▶ _STATED GOAL_: Edit the entries below by replacing each occurrence of "computer-use agent" with "desktop automation agent". Leave everything else unchanged.

▶ _RECORDS SUPPLIED_:
════════

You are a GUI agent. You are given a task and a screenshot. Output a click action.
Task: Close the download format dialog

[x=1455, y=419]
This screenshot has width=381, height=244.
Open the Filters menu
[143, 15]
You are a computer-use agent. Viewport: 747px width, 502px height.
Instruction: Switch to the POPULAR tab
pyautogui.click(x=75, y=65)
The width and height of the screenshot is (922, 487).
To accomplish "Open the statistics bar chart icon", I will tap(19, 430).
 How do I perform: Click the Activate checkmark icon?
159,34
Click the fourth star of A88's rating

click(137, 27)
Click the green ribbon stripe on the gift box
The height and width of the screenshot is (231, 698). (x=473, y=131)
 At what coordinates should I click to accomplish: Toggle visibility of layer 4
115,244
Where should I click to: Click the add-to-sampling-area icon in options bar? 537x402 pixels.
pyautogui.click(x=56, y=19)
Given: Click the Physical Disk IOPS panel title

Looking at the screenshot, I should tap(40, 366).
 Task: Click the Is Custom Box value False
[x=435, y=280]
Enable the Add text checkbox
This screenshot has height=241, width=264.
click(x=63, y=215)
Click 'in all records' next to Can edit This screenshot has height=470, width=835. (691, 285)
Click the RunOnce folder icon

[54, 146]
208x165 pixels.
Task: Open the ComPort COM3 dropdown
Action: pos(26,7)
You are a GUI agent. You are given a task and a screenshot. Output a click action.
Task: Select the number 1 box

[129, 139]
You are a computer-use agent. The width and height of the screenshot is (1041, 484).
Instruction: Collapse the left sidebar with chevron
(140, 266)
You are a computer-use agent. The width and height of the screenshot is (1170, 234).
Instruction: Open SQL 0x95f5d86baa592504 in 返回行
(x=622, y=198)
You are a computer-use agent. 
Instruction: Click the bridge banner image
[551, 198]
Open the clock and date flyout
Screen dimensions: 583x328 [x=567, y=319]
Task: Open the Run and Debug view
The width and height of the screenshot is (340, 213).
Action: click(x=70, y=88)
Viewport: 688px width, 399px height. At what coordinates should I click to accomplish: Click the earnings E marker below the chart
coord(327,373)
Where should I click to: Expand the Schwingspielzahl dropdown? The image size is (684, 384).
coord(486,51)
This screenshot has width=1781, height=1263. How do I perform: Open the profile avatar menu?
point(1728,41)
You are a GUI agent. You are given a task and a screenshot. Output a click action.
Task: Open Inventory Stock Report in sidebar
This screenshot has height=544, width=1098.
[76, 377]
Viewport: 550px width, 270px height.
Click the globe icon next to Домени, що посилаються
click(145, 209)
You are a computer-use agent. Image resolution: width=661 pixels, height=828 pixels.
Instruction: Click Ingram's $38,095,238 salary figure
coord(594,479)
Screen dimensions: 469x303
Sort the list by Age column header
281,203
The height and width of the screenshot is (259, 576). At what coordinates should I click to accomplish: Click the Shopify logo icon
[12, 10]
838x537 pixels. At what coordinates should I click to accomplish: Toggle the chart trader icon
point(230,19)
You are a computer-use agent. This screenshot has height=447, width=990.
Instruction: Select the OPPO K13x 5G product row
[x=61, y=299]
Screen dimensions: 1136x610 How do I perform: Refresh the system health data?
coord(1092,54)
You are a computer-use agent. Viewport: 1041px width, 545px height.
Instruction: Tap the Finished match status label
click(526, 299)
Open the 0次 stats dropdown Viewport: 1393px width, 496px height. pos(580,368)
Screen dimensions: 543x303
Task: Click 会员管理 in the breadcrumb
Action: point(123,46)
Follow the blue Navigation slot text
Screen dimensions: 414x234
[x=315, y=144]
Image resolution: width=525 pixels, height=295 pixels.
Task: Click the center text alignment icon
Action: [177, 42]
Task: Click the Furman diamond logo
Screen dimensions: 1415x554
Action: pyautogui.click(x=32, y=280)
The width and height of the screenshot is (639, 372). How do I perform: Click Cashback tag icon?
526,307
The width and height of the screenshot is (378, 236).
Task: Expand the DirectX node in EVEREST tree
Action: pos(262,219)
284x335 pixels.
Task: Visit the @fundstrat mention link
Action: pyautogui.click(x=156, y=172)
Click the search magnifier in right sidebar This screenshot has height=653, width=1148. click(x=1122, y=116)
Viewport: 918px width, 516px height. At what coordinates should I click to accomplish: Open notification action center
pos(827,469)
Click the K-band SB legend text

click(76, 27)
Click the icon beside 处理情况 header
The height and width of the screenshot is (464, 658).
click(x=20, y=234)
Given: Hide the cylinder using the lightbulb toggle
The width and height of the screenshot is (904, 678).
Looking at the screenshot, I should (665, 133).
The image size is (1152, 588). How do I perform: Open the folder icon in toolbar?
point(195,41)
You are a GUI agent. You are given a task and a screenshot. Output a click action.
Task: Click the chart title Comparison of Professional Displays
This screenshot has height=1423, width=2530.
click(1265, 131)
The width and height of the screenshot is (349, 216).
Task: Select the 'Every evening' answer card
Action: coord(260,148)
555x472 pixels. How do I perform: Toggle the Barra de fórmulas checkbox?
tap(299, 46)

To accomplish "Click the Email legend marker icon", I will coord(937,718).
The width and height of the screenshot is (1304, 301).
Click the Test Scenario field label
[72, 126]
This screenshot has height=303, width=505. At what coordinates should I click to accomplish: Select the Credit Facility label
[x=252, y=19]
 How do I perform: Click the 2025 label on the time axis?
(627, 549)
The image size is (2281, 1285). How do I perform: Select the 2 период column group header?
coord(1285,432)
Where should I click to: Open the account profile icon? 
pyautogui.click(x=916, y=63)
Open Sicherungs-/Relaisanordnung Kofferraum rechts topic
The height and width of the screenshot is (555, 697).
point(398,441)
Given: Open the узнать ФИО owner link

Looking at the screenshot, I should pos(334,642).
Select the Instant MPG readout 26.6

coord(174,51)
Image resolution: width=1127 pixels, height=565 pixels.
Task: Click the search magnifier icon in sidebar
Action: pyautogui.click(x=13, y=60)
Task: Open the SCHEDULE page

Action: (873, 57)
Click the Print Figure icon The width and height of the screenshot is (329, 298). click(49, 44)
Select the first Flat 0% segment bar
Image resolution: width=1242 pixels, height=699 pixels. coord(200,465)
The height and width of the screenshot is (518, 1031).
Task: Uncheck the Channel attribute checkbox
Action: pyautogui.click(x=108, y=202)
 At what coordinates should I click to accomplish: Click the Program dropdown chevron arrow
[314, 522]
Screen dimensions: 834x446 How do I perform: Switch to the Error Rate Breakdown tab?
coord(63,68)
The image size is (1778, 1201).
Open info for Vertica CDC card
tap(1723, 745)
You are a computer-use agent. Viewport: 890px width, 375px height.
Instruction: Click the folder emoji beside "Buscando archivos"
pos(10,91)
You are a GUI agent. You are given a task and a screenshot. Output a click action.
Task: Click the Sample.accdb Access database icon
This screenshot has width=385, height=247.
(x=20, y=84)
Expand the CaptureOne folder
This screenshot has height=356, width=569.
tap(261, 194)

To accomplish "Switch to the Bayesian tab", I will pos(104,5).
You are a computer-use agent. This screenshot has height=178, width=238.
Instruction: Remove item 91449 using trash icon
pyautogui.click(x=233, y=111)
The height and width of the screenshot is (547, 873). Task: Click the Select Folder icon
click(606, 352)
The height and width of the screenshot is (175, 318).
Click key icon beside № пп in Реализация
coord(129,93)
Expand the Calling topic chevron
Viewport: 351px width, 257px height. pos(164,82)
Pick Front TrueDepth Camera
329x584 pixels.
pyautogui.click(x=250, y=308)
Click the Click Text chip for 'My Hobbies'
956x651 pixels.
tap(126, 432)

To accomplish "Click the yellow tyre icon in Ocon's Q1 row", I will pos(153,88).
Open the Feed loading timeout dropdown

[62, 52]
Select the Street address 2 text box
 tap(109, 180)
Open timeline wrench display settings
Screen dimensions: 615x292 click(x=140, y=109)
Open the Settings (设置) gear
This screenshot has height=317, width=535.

════════

▶ _SOLUTION TO THIS TASK_:
You are a GUI agent. You are given a task and a screenshot. Output a click action.
Task: Close the download format dialog

[x=1455, y=419]
This screenshot has width=381, height=244.
Open the Filters menu
[143, 15]
You are a desktop automation agent. Viewport: 747px width, 502px height.
Instruction: Switch to the POPULAR tab
pyautogui.click(x=75, y=65)
The width and height of the screenshot is (922, 487).
To accomplish "Open the statistics bar chart icon", I will tap(19, 430).
 How do I perform: Click the Activate checkmark icon?
159,34
Click the fourth star of A88's rating

click(137, 27)
Click the green ribbon stripe on the gift box
The height and width of the screenshot is (231, 698). (x=473, y=131)
 At what coordinates should I click to accomplish: Toggle visibility of layer 4
115,244
Where should I click to: Click the add-to-sampling-area icon in options bar? 537x402 pixels.
pyautogui.click(x=56, y=19)
Given: Click the Physical Disk IOPS panel title

Looking at the screenshot, I should tap(40, 366).
 Task: Click the Is Custom Box value False
[x=435, y=280]
Enable the Add text checkbox
This screenshot has height=241, width=264.
click(x=63, y=215)
Click 'in all records' next to Can edit This screenshot has height=470, width=835. (691, 285)
Click the RunOnce folder icon

[54, 146]
208x165 pixels.
Task: Open the ComPort COM3 dropdown
Action: pos(26,7)
You are a GUI agent. You are given a task and a screenshot. Output a click action.
Task: Select the number 1 box

[129, 139]
You are a desktop automation agent. The width and height of the screenshot is (1041, 484).
Instruction: Collapse the left sidebar with chevron
(140, 266)
You are a desktop automation agent. The width and height of the screenshot is (1170, 234).
Instruction: Open SQL 0x95f5d86baa592504 in 返回行
(x=622, y=198)
You are a desktop automation agent. 
Instruction: Click the bridge banner image
[551, 198]
Open the clock and date flyout
Screen dimensions: 583x328 [x=567, y=319]
Task: Open the Run and Debug view
The width and height of the screenshot is (340, 213).
Action: click(x=70, y=88)
Viewport: 688px width, 399px height. At what coordinates should I click to accomplish: Click the earnings E marker below the chart
coord(327,373)
Where should I click to: Expand the Schwingspielzahl dropdown? The image size is (684, 384).
coord(486,51)
This screenshot has width=1781, height=1263. How do I perform: Open the profile avatar menu?
point(1728,41)
You are a GUI agent. You are given a task and a screenshot. Output a click action.
Task: Open Inventory Stock Report in sidebar
This screenshot has height=544, width=1098.
[76, 377]
Viewport: 550px width, 270px height.
Click the globe icon next to Домени, що посилаються
click(145, 209)
You are a desktop automation agent. Image resolution: width=661 pixels, height=828 pixels.
Instruction: Click Ingram's $38,095,238 salary figure
coord(594,479)
Screen dimensions: 469x303
Sort the list by Age column header
281,203
The height and width of the screenshot is (259, 576). At what coordinates should I click to accomplish: Click the Shopify logo icon
[12, 10]
838x537 pixels. At what coordinates should I click to accomplish: Toggle the chart trader icon
point(230,19)
You are a desktop automation agent. This screenshot has height=447, width=990.
Instruction: Select the OPPO K13x 5G product row
[x=61, y=299]
Screen dimensions: 1136x610 How do I perform: Refresh the system health data?
coord(1092,54)
You are a desktop automation agent. Viewport: 1041px width, 545px height.
Instruction: Tap the Finished match status label
click(526, 299)
Open the 0次 stats dropdown Viewport: 1393px width, 496px height. pos(580,368)
Screen dimensions: 543x303
Task: Click 会员管理 in the breadcrumb
Action: point(123,46)
Follow the blue Navigation slot text
Screen dimensions: 414x234
[x=315, y=144]
Image resolution: width=525 pixels, height=295 pixels.
Task: Click the center text alignment icon
Action: [177, 42]
Task: Click the Furman diamond logo
Screen dimensions: 1415x554
Action: pyautogui.click(x=32, y=280)
The width and height of the screenshot is (639, 372). How do I perform: Click Cashback tag icon?
526,307
The width and height of the screenshot is (378, 236).
Task: Expand the DirectX node in EVEREST tree
Action: pos(262,219)
284x335 pixels.
Task: Visit the @fundstrat mention link
Action: pyautogui.click(x=156, y=172)
Click the search magnifier in right sidebar This screenshot has height=653, width=1148. click(x=1122, y=116)
Viewport: 918px width, 516px height. At what coordinates should I click to accomplish: Open notification action center
pos(827,469)
Click the K-band SB legend text

click(76, 27)
Click the icon beside 处理情况 header
The height and width of the screenshot is (464, 658).
click(x=20, y=234)
Given: Hide the cylinder using the lightbulb toggle
The width and height of the screenshot is (904, 678).
Looking at the screenshot, I should (665, 133).
The image size is (1152, 588). How do I perform: Open the folder icon in toolbar?
point(195,41)
You are a GUI agent. You are given a task and a screenshot. Output a click action.
Task: Click the chart title Comparison of Professional Displays
This screenshot has height=1423, width=2530.
click(1265, 131)
The width and height of the screenshot is (349, 216).
Task: Select the 'Every evening' answer card
Action: coord(260,148)
555x472 pixels. How do I perform: Toggle the Barra de fórmulas checkbox?
tap(299, 46)

To accomplish "Click the Email legend marker icon", I will coord(937,718).
The width and height of the screenshot is (1304, 301).
Click the Test Scenario field label
[72, 126]
This screenshot has height=303, width=505. At what coordinates should I click to accomplish: Select the Credit Facility label
[x=252, y=19]
 How do I perform: Click the 2025 label on the time axis?
(627, 549)
The image size is (2281, 1285). How do I perform: Select the 2 период column group header?
coord(1285,432)
Where should I click to: Open the account profile icon? 
pyautogui.click(x=916, y=63)
Open Sicherungs-/Relaisanordnung Kofferraum rechts topic
The height and width of the screenshot is (555, 697).
point(398,441)
Given: Open the узнать ФИО owner link

Looking at the screenshot, I should pos(334,642).
Select the Instant MPG readout 26.6

coord(174,51)
Image resolution: width=1127 pixels, height=565 pixels.
Task: Click the search magnifier icon in sidebar
Action: pyautogui.click(x=13, y=60)
Task: Open the SCHEDULE page

Action: (873, 57)
Click the Print Figure icon The width and height of the screenshot is (329, 298). click(49, 44)
Select the first Flat 0% segment bar
Image resolution: width=1242 pixels, height=699 pixels. coord(200,465)
The height and width of the screenshot is (518, 1031).
Task: Uncheck the Channel attribute checkbox
Action: pyautogui.click(x=108, y=202)
 At what coordinates should I click to accomplish: Click the Program dropdown chevron arrow
[314, 522]
Screen dimensions: 834x446 How do I perform: Switch to the Error Rate Breakdown tab?
coord(63,68)
The image size is (1778, 1201).
Open info for Vertica CDC card
tap(1723, 745)
You are a desktop automation agent. Viewport: 890px width, 375px height.
Instruction: Click the folder emoji beside "Buscando archivos"
pos(10,91)
You are a GUI agent. You are given a task and a screenshot. Output a click action.
Task: Click the Sample.accdb Access database icon
This screenshot has width=385, height=247.
(x=20, y=84)
Expand the CaptureOne folder
This screenshot has height=356, width=569.
tap(261, 194)

To accomplish "Switch to the Bayesian tab", I will pos(104,5).
You are a desktop automation agent. This screenshot has height=178, width=238.
Instruction: Remove item 91449 using trash icon
pyautogui.click(x=233, y=111)
The height and width of the screenshot is (547, 873). Task: Click the Select Folder icon
click(606, 352)
The height and width of the screenshot is (175, 318).
Click key icon beside № пп in Реализация
coord(129,93)
Expand the Calling topic chevron
Viewport: 351px width, 257px height. pos(164,82)
Pick Front TrueDepth Camera
329x584 pixels.
pyautogui.click(x=250, y=308)
Click the Click Text chip for 'My Hobbies'
956x651 pixels.
tap(126, 432)

To accomplish "Click the yellow tyre icon in Ocon's Q1 row", I will pos(153,88).
Open the Feed loading timeout dropdown

[62, 52]
Select the Street address 2 text box
 tap(109, 180)
Open timeline wrench display settings
Screen dimensions: 615x292 click(x=140, y=109)
Open the Settings (设置) gear
This screenshot has height=317, width=535.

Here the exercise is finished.